화면 속 요소의 위치 찾기에 관한 기록
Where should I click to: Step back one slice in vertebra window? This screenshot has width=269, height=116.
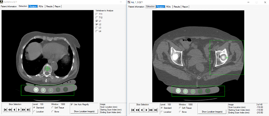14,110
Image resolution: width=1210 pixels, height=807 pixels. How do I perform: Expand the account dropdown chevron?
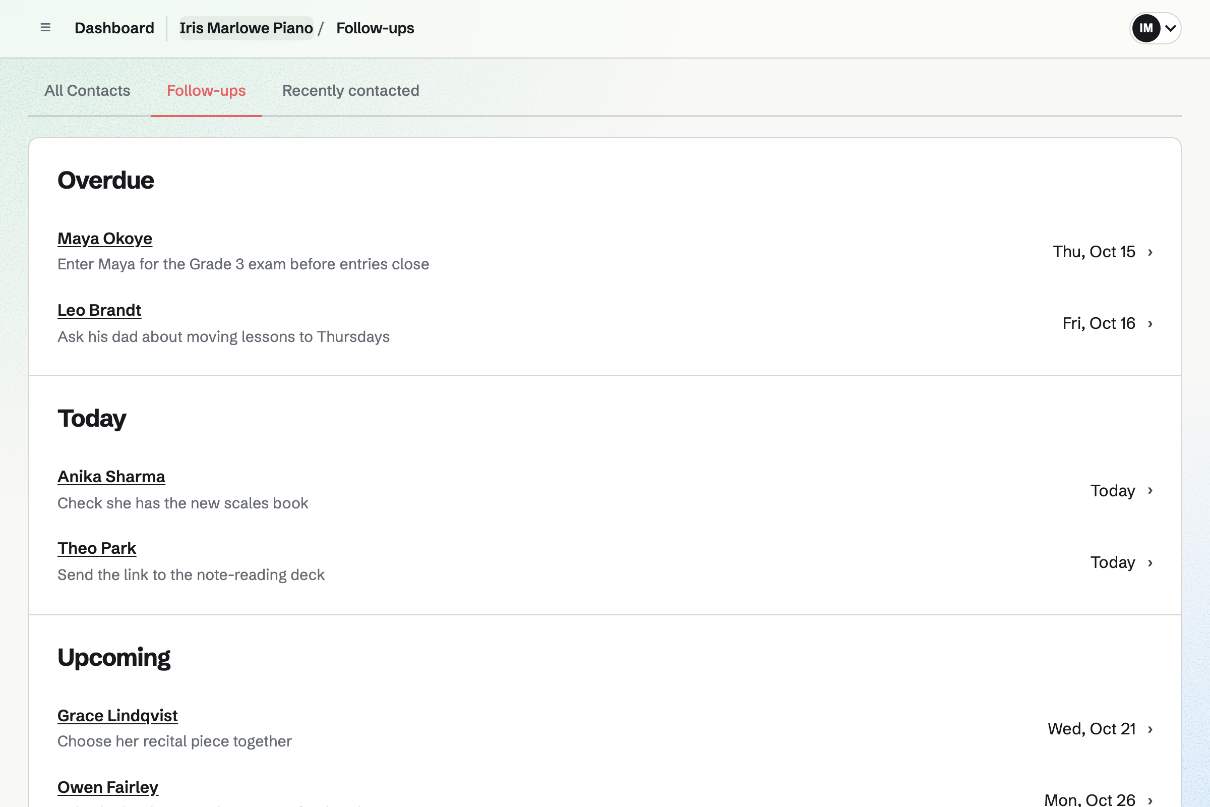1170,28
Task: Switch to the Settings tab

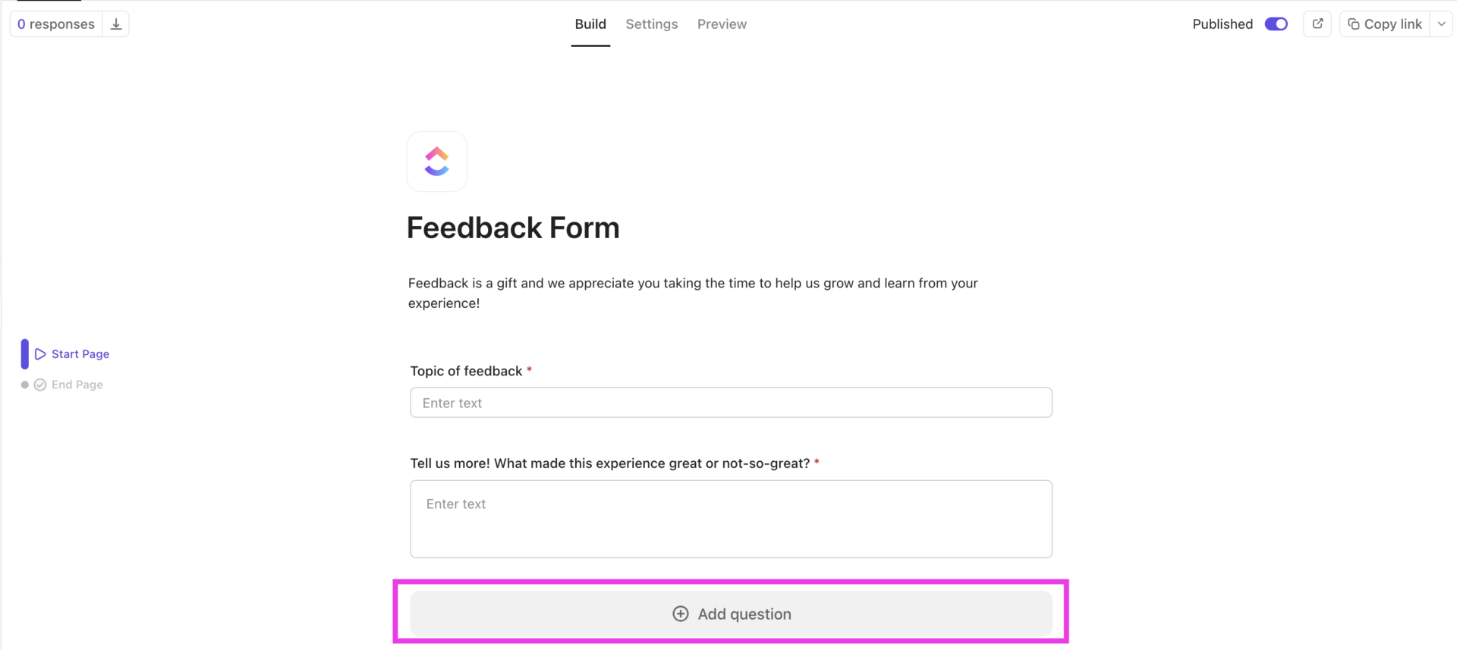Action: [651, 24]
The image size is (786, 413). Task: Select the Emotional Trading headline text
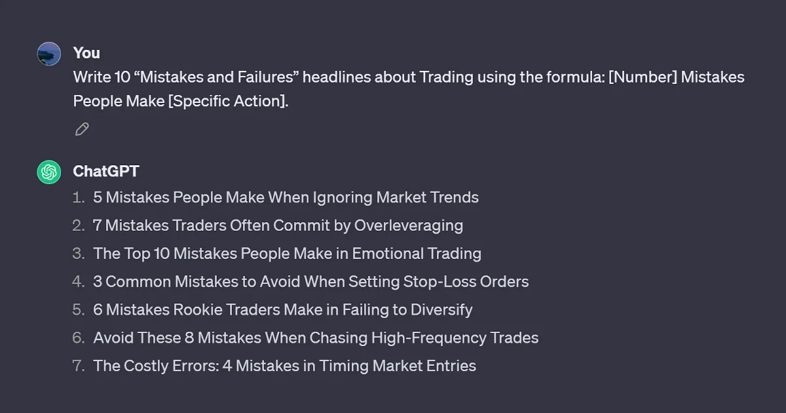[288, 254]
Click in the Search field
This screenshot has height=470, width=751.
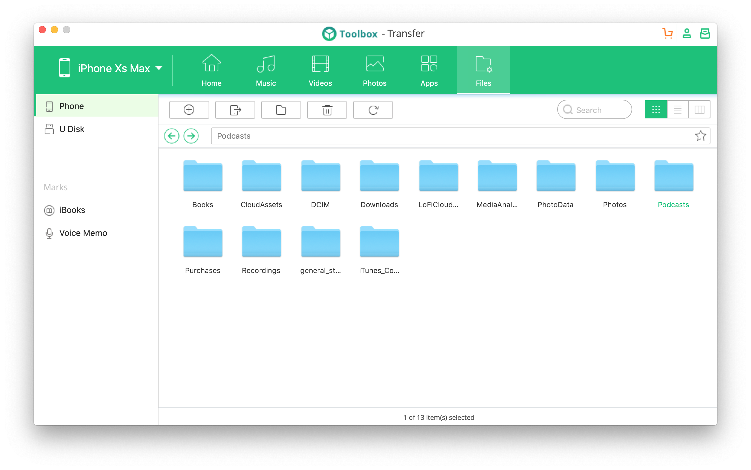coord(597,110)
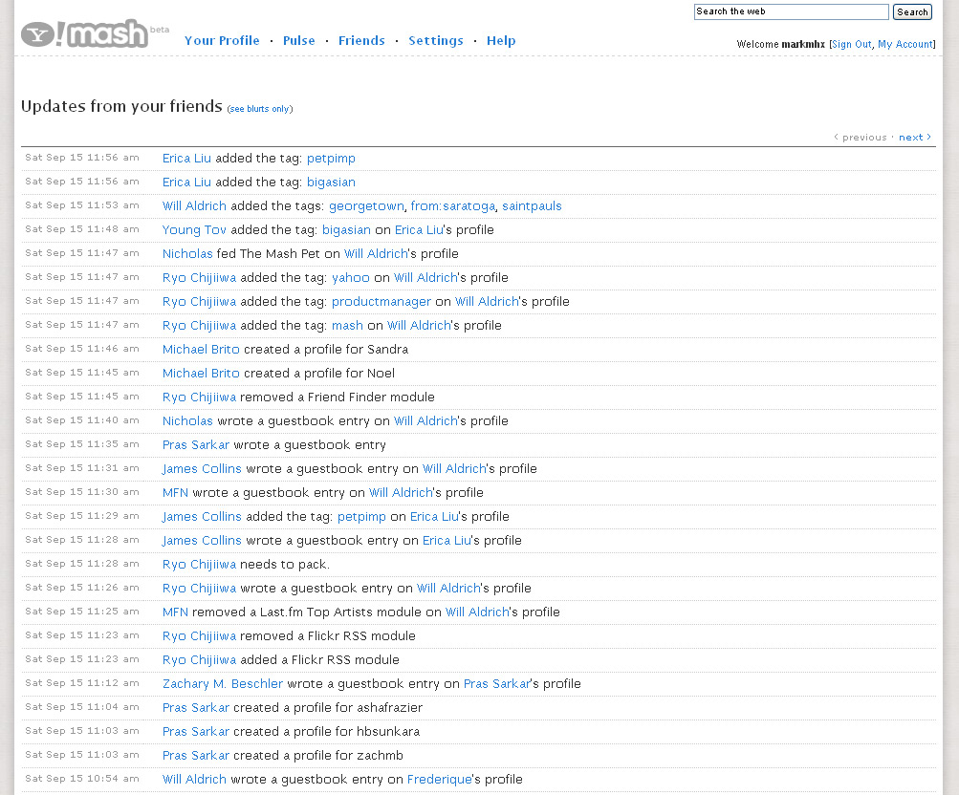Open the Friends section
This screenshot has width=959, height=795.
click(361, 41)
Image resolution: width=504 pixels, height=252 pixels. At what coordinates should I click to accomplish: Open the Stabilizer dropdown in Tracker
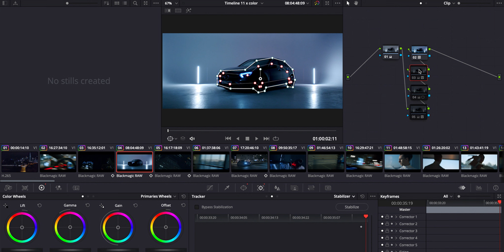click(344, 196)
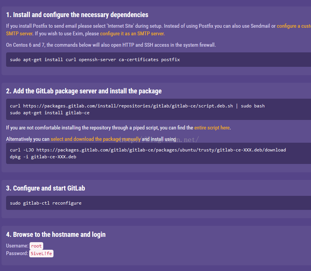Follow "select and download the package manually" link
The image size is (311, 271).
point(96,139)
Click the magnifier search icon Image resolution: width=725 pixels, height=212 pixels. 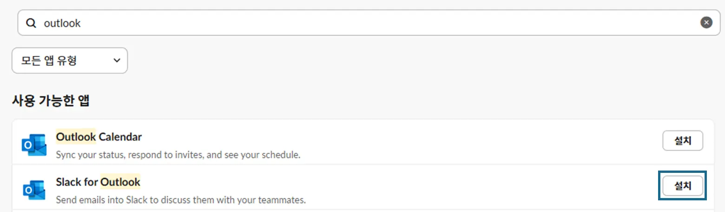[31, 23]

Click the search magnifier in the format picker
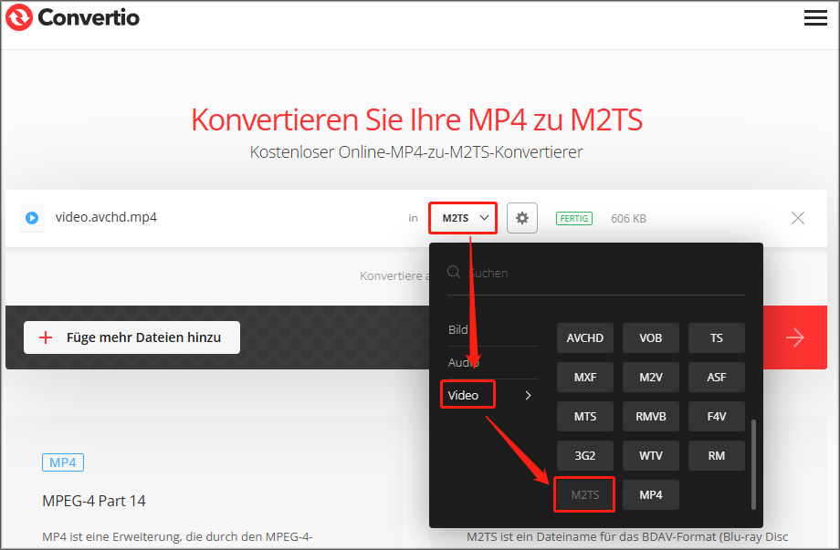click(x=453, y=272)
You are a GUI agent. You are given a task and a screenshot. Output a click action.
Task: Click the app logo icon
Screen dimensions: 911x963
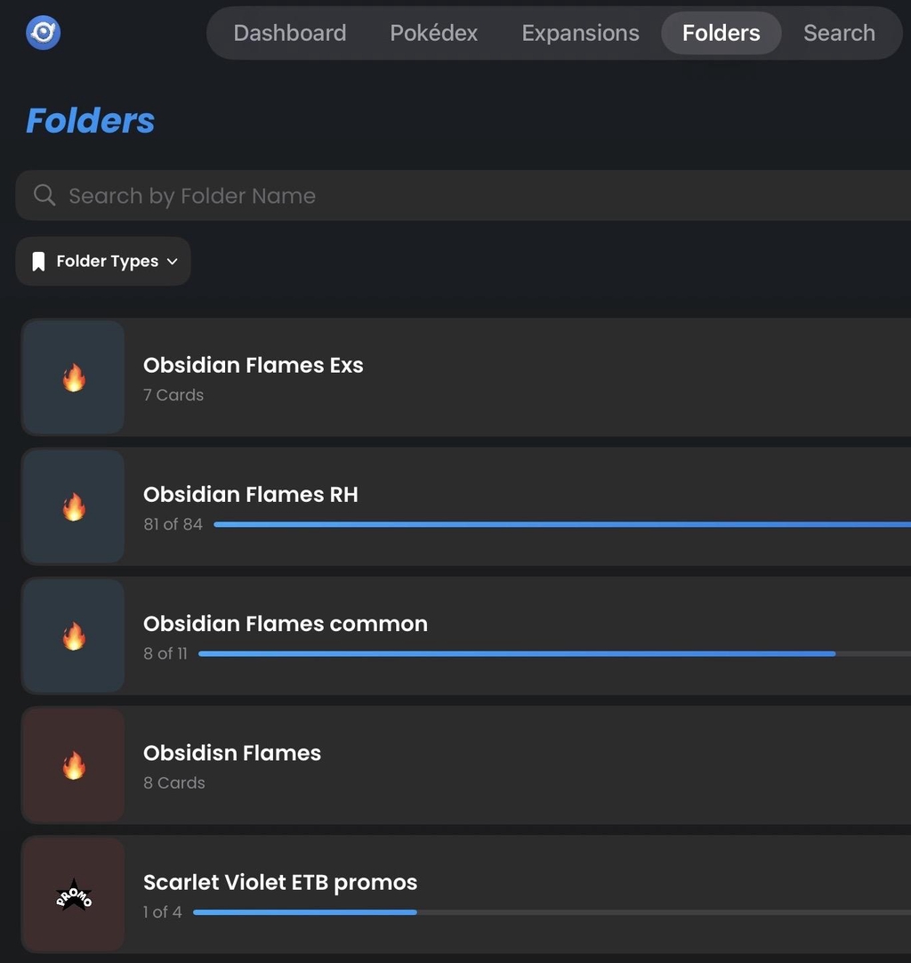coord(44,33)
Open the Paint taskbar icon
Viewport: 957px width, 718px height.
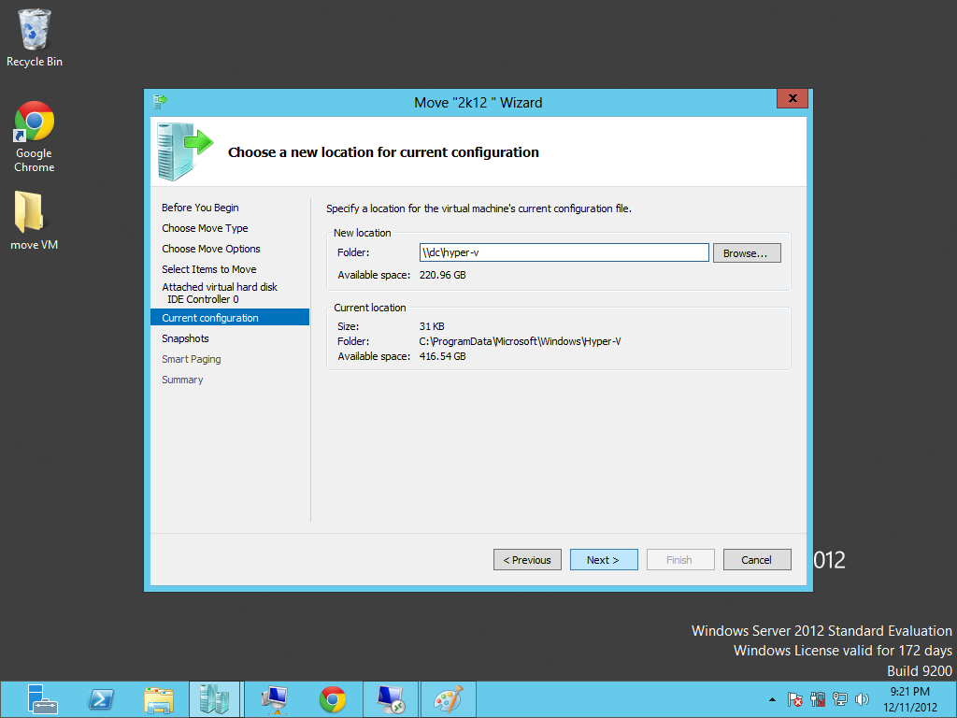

작업 » 위 목록에서 "The image size is (786, 413)." 문구가 있는 줄부터 "point(96,139)" 문구가 있는 줄까지, 두 줄을 포함해 그림은 빼고 한 글자도 바꾸지 말고 옮겨 적어 주세요.

작업 결과 »
The image size is (786, 413). Task: Select the Emotional Trading headline text
[288, 254]
Click in the Search field
This screenshot has height=470, width=751.
coord(597,110)
Open the Friends section
This screenshot has width=959, height=795.
click(361, 41)
Image resolution: width=504 pixels, height=252 pixels. At what coordinates should I click to accomplish: Open the Stabilizer dropdown in Tracker
click(344, 196)
Follow "select and download the package manually" link
The image size is (311, 271).
point(96,139)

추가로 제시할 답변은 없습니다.